• SELECTED PASSAGE:
I’ve given this a lot of thought, and I’d like to share my thoughts on the never-ending issue of media bias.
When it comes to responding to the media, the standard warning is: Don’t pick a fight with people who buy ink by the barrel because calling out the media and holding them accountable is a risky endeavor. Too often the first instinct is to ignore blatant media bias, crudeness, and outright lies, and just hope the media instigator will grow up and provide fairer coverage if you bite your tongue and not challenge the false reporting of an openly hostile press. But I’ve never bought into that. That’s waving the white flag. I just can’t do it because I have too much respect for the importance of a free press as a cornerstone of our democracy, and I have great respect for the men and women in uniform who sacrifice so much to defend that First Amendment right. Media, with freedom comes responsibility.
Friends, too often conservatives or Republicans in general come across as having the fighting instinct of sheep. I don’t. I was raised to believe that you don’t retreat when you’re on solid ground; so even though it often seems like I’m armed with just a few stones and a sling against a media giant, I’ll use those small resources to do what I can to set the record straight. The truth is always worth fighting for. Doing so isn’t whining or “playing the victim card”; it’s defending the truth in fairness to those who seek accurate information. I’ll keep attempting to correct misinformation and falsehoods about myself and my record, and I will certainly never shy from defending others who are unfairly attacked. This is in the name of justice.
But two decades in politics have taught me that when it comes to picking battles, often it’s best to ignore the truly petty, ugly personal media shots because engaging in a counter argument with disreputable, intolerant people doesn’t vindicate me; it merely gives those people the attention they seek. It wastes my time and it distracts from what we should focus on.
We must always remember the big picture. The media has always been biased. Conservatives – and especially conservative women – have always been held to a different standard and attacked. This is nothing new. Lincoln was mocked and ridiculed. Reagan was called an amiable dunce, a dangerous warmonger, a rightwing fanatic, and the insult list goes on and on. (But somehow Reagan still managed to win two major electoral landslides, and this was in the days before the internet and talk radio when all he had were three biased network news channels spinning reports on him. If he could do so much with so little and still be such an optimistic and positive leader, then surely we can succeed with the new media tools at our disposal.)

• DATASET:
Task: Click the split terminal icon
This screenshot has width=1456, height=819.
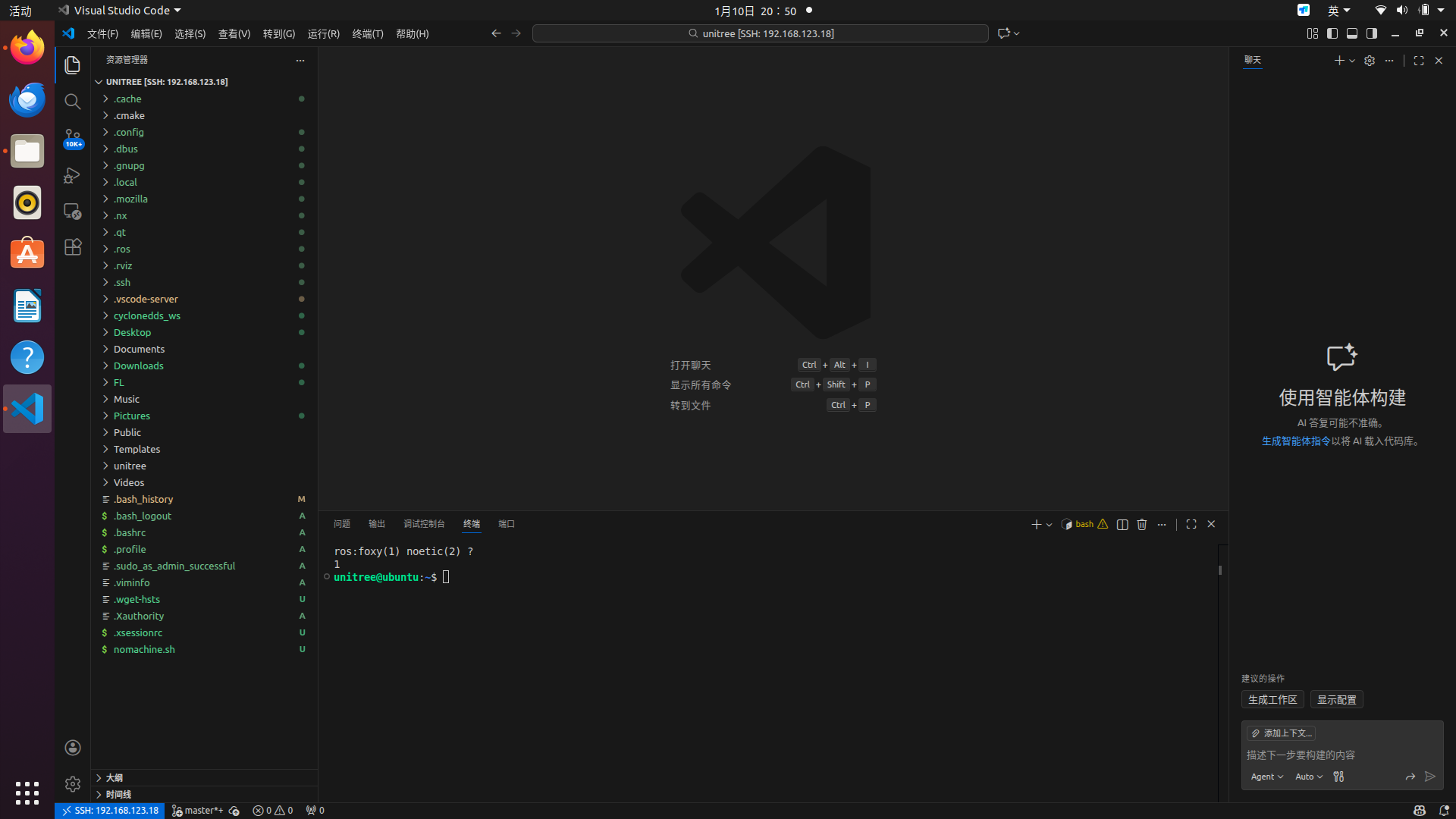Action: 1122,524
==
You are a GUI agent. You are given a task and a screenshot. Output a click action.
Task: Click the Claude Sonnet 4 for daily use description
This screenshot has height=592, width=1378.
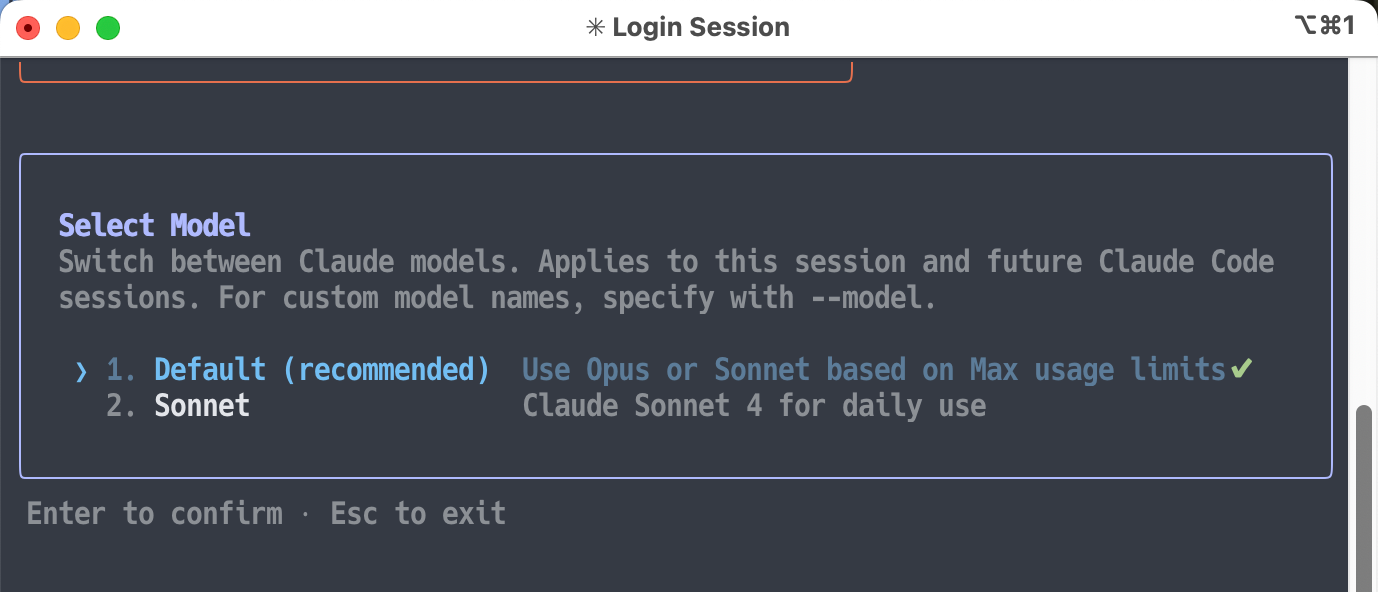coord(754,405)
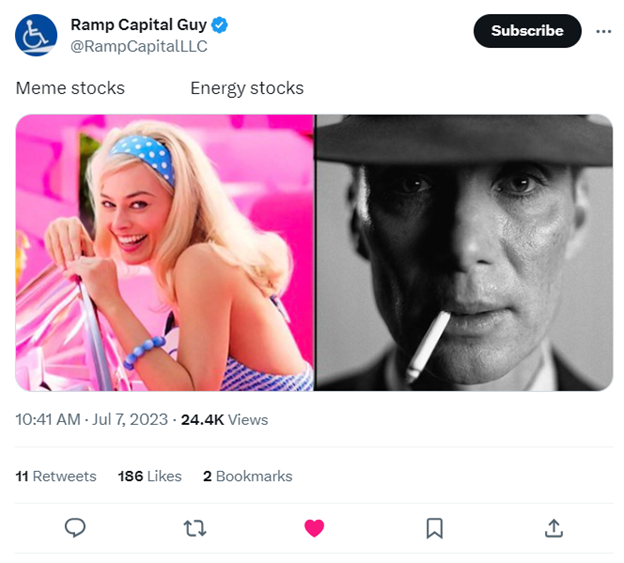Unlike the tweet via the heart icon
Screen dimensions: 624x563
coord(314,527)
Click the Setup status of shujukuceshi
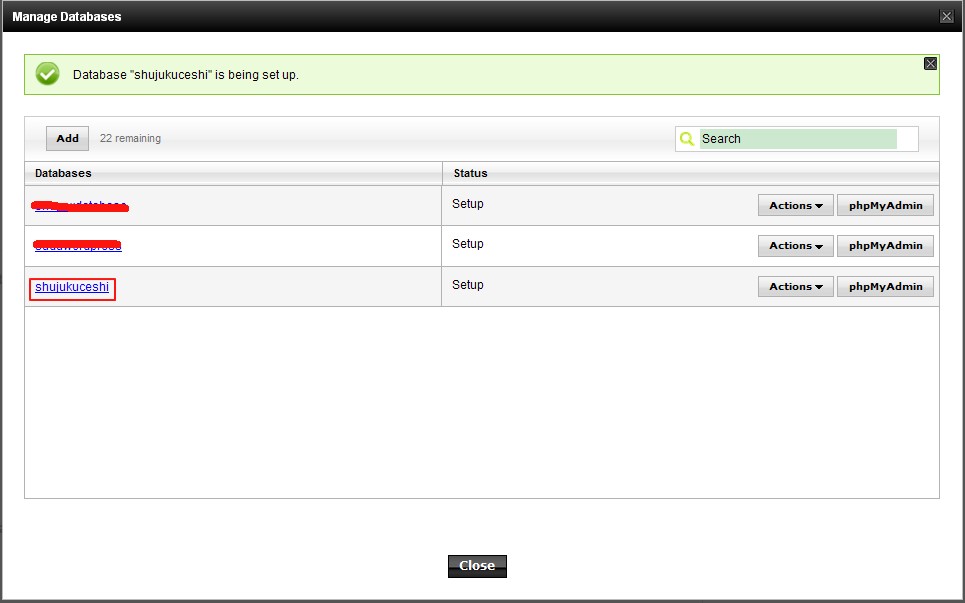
...
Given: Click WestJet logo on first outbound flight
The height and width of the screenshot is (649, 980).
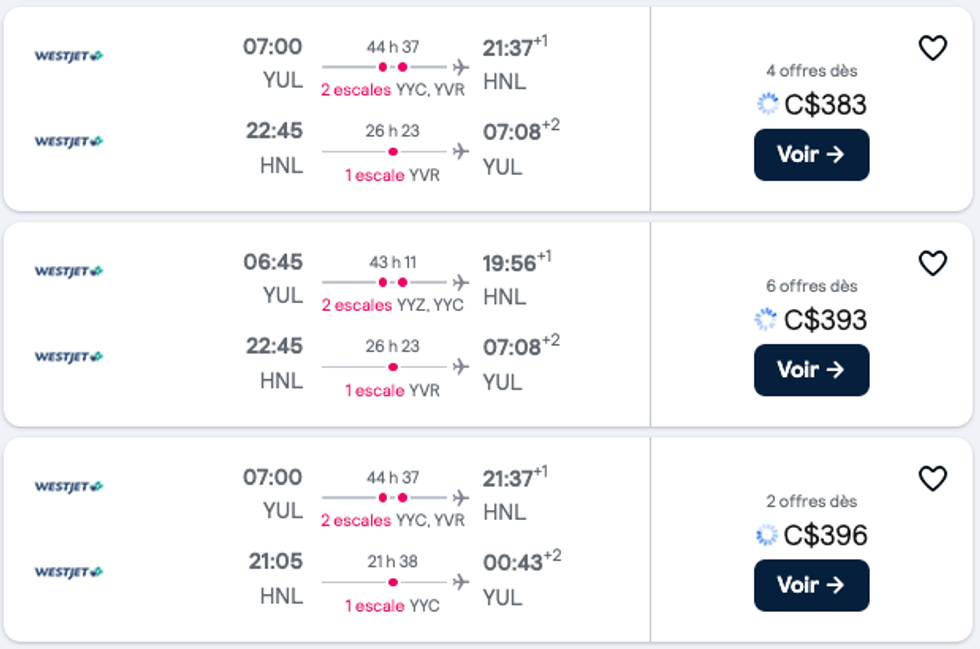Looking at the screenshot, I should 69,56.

• EXERCISE BRIEF: Translate this sentence from the passage on media bias into Spanish: "It wastes my time and it distracts from what we should focus on." The entries are separate material with no connection to the passage on media bias.

• EXERCISE ANSWER: Me hace perder el tiempo y distrae de aquello en lo que deberíamos centrarnos.